*** Opening of Available data ***
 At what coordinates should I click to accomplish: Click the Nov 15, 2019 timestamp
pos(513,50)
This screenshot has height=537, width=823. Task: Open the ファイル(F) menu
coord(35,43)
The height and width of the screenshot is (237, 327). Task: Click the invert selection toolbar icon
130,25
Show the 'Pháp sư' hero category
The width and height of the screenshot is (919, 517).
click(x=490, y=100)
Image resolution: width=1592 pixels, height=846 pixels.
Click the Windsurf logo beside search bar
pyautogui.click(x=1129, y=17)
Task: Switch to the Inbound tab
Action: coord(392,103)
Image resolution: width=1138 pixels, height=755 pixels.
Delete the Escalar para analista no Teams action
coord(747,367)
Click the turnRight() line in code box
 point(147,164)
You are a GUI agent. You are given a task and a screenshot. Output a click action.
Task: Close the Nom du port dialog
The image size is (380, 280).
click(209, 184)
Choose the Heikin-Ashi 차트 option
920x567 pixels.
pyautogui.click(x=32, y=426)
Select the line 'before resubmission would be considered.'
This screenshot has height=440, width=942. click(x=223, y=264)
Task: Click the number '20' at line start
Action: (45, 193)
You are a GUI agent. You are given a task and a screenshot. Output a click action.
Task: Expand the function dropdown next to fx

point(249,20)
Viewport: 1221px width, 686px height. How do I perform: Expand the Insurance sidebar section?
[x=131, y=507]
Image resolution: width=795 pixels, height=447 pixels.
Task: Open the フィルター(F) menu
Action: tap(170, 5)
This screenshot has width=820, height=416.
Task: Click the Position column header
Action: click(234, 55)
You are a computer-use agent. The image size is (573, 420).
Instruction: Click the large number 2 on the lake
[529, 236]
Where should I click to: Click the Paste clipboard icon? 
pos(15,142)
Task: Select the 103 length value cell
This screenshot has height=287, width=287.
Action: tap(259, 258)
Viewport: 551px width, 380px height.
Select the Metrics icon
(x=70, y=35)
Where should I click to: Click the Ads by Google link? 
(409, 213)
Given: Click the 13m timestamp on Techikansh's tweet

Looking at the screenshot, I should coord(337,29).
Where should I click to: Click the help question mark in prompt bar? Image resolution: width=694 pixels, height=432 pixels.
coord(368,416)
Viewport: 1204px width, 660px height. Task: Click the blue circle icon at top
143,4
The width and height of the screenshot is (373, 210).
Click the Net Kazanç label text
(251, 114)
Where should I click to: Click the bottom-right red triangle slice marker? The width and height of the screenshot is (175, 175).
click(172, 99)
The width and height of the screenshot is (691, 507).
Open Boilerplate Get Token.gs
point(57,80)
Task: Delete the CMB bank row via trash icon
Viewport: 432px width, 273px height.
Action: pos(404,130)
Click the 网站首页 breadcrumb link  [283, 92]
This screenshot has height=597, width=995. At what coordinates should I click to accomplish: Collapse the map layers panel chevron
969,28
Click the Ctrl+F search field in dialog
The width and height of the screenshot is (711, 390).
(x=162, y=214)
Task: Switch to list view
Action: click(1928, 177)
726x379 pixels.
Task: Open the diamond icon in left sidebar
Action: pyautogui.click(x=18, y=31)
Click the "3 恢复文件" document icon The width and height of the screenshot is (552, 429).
*** Close of Available data ***
#### Task
Your reply should be nothing but the lines from the one containing "Open Boilerplate Get Token.gs" through the last line above, copied exactly; please include both ends.

#### Output of the exercise
Open Boilerplate Get Token.gs
point(57,80)
Task: Delete the CMB bank row via trash icon
Viewport: 432px width, 273px height.
Action: pos(404,130)
Click the 网站首页 breadcrumb link  [283, 92]
This screenshot has height=597, width=995. At what coordinates should I click to accomplish: Collapse the map layers panel chevron
969,28
Click the Ctrl+F search field in dialog
The width and height of the screenshot is (711, 390).
(x=162, y=214)
Task: Switch to list view
Action: click(1928, 177)
726x379 pixels.
Task: Open the diamond icon in left sidebar
Action: pyautogui.click(x=18, y=31)
Click the "3 恢复文件" document icon The width and height of the screenshot is (552, 429).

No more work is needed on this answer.